The obvious trend is that the Billboard Hot 100 will continue to musically converge, a path that might just be the natural progression of popular culture. Give it enough time and we’ll all be listening to the same thing.

notes and sources

There have been a few academic projects that have discussed homogeneity of music. In 2017, Noah Askin and Michael Mauskapf researched What Makes a Number One Hit, using EchoNest data. They found that “songs that reach the highest echelons of the charts bear some similarity to other popular songs that are out at the same time, but they must be unique in certain ways. That is, they must be optimally differentiated.” Similar to this article, they produced a music similarity score referred to as “typicality.” Unlike our approach, this metric controlled for genre. That is, songs were compared within their genre of hip hop, rock, country, etc. rather than the entire Billboard chart. We had them produce their typicality score for songs reaching the top 10, and the results are somewhat similar to ours (line going up = songs are more similar), though the trend only begins in the 1990s, with songs becoming more diverse from the late-50s to late-80s.

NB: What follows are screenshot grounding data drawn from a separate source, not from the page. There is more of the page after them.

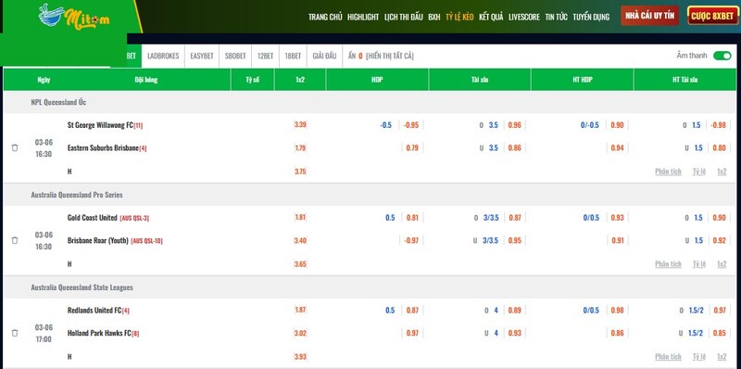Switch to the LADBROKES bookmaker tab
The image size is (741, 369).
coord(163,56)
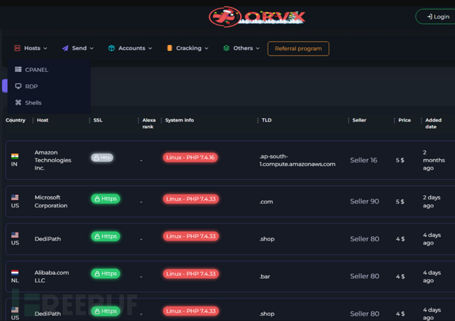The image size is (455, 321).
Task: Click the CPANEL list icon
Action: [x=18, y=70]
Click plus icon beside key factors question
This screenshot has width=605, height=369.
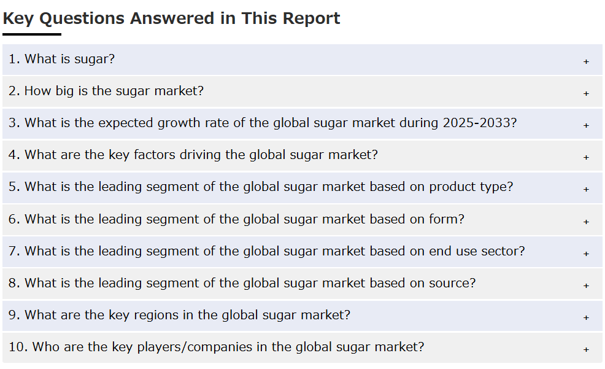click(586, 158)
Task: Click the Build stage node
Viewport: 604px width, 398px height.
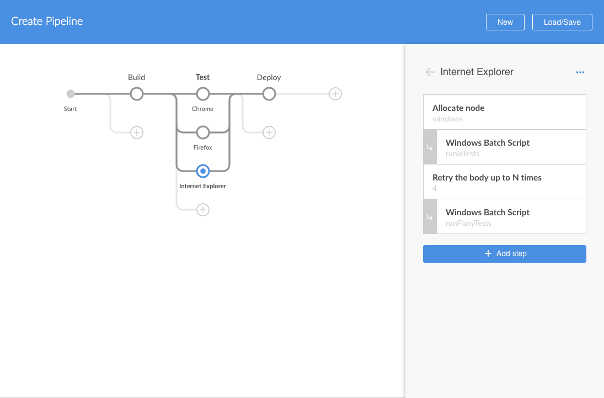Action: click(x=137, y=94)
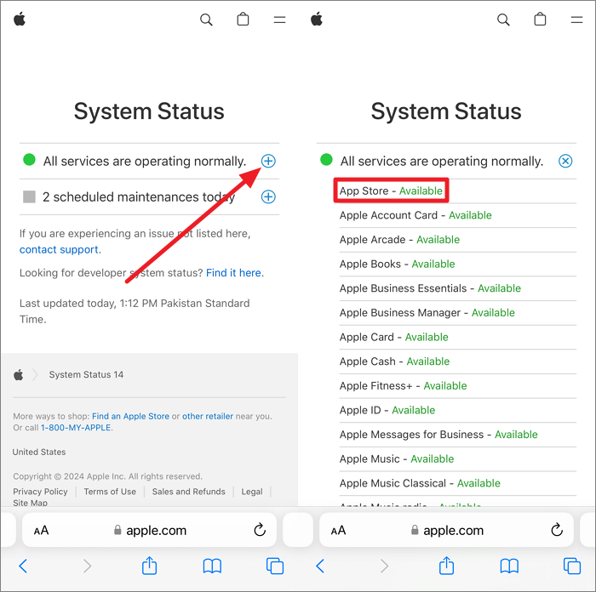Screen dimensions: 596x592
Task: Open Bookmarks in the right Safari toolbar
Action: 509,566
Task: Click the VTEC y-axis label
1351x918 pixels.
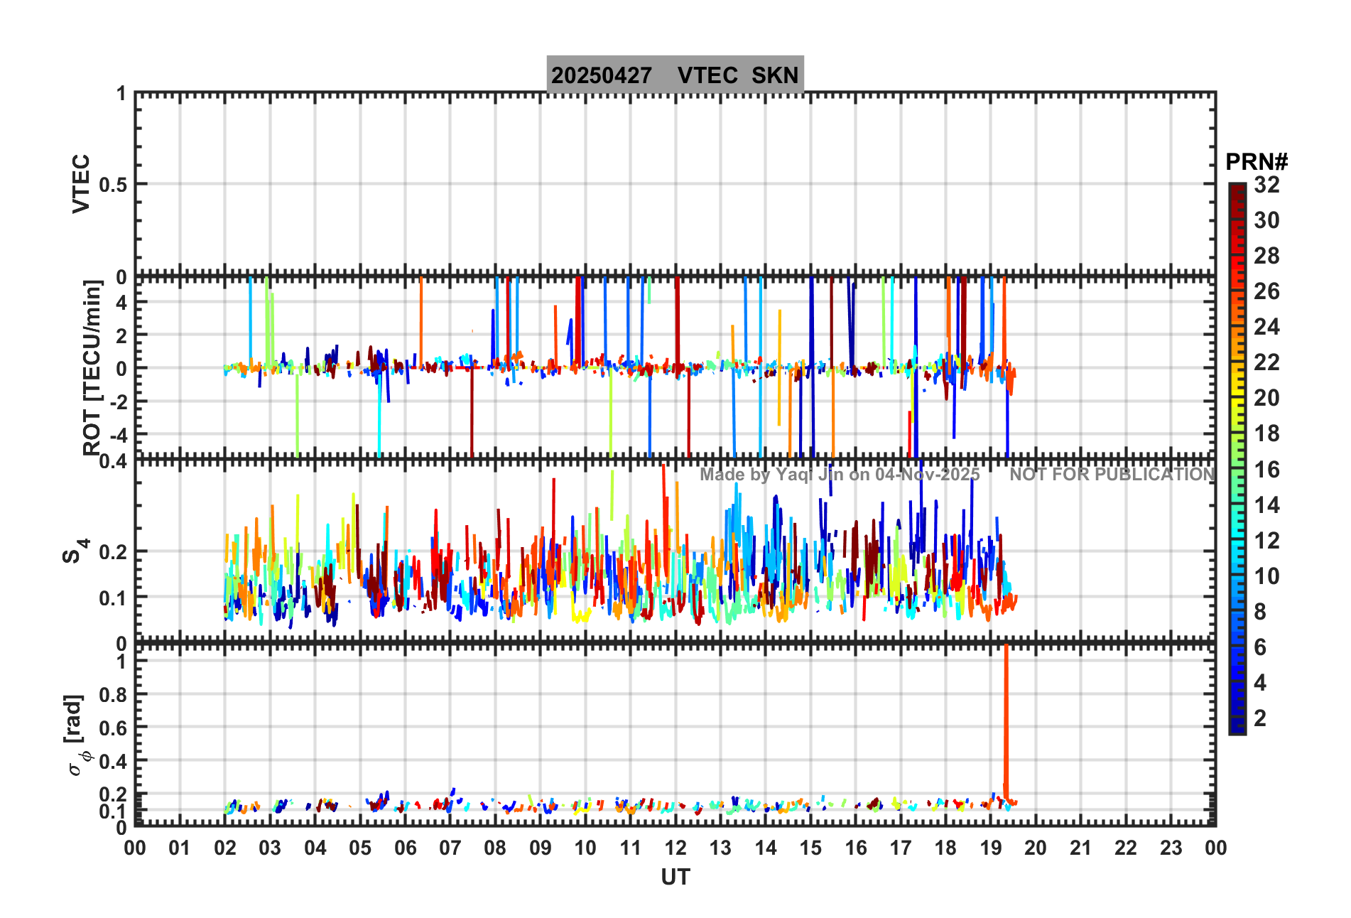Action: (x=82, y=183)
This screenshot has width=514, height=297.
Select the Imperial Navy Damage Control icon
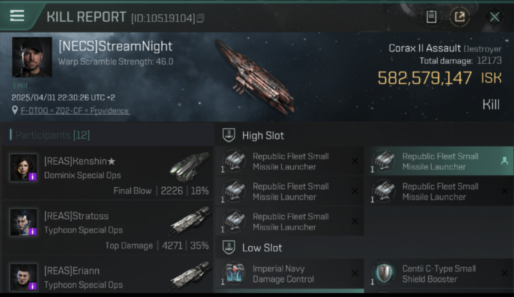point(234,274)
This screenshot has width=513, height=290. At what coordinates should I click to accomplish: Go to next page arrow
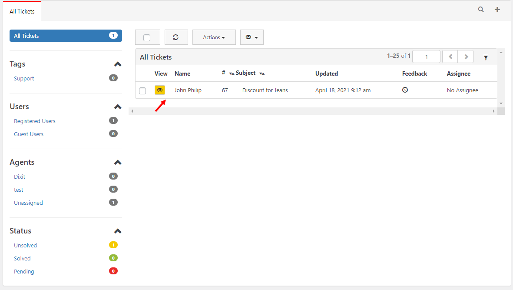coord(466,57)
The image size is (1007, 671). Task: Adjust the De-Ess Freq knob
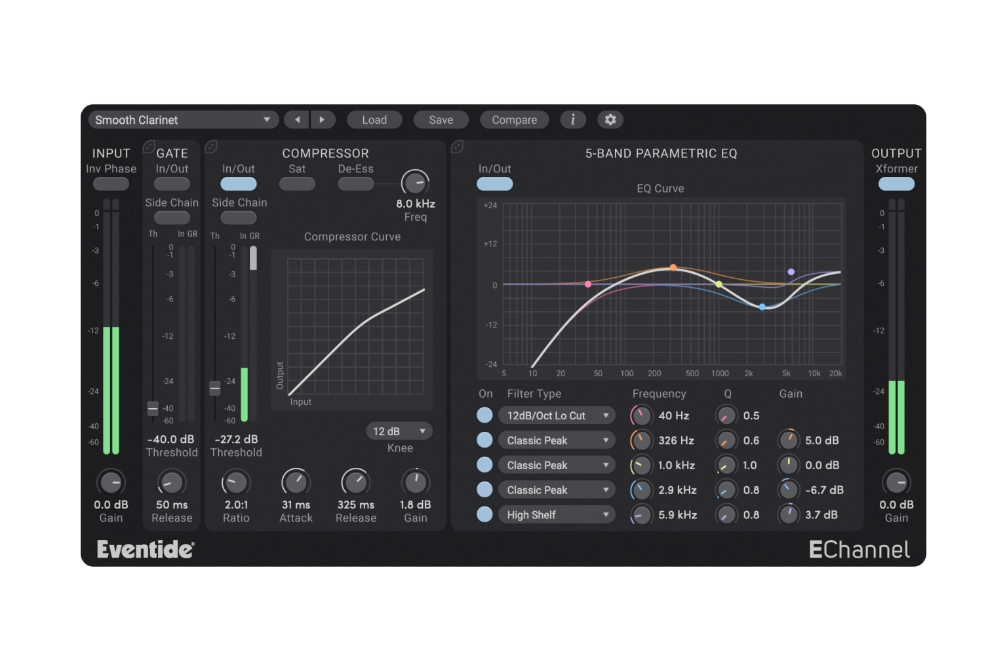(415, 183)
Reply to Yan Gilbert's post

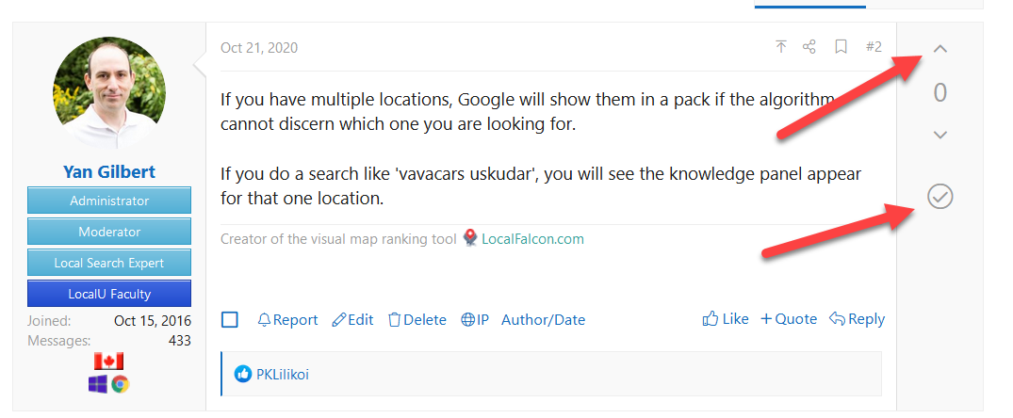tap(858, 318)
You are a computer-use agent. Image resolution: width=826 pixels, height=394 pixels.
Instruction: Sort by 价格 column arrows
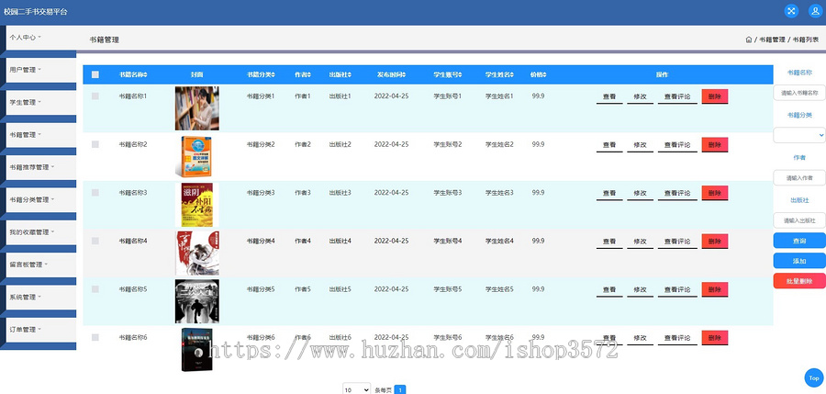pos(544,75)

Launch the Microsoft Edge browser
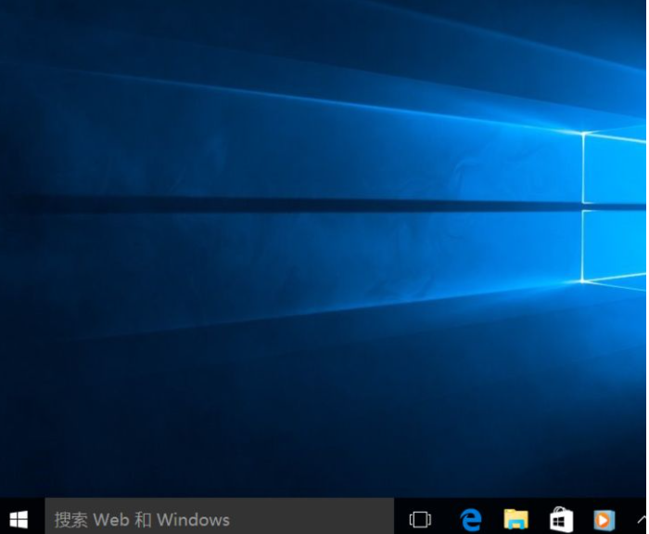pos(472,519)
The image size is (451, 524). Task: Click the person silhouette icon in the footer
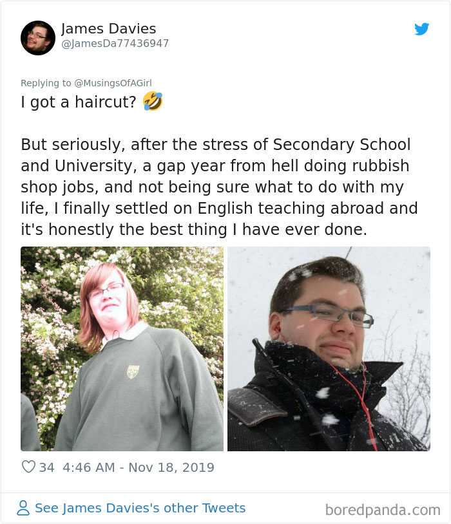coord(23,508)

In 2012, this study published in Nature Measuring the Evolution of Contemporary Western Popular Music also measured changes in music homogeneity. The researchers extracted their own features from 17,000 songs that included loudness, pitch, and timbre. In an interview with Reuters, the team had similar results: “We found evidence of a progressive homogenization of the musical discourse...In particular, we obtained numerical indicators that the diversity of transitions between note combinations - roughly speaking chords plus melodies - has consistently diminished in the last 50 years.”
Yet another paper published in 2015, using a similar dataset extracted from audio features, had the opposite conclusion, “Contrary to current theories of musical evolution, then, we find no evidence for the progressive homogenization of music in the charts and little sign of diversity cycles within the 50 year time frame of our study. Instead, the evolution of chart diversity is dominated by historically unique events: the rise and fall of particular ways of making music.” A less academic distillation of the paper can be found in the researchers interview with PBS.
We were only able to attain accurate songwriting and producer credits after 1985 and for the songs entering the top 5, which is why all visualizations rely on this set of data.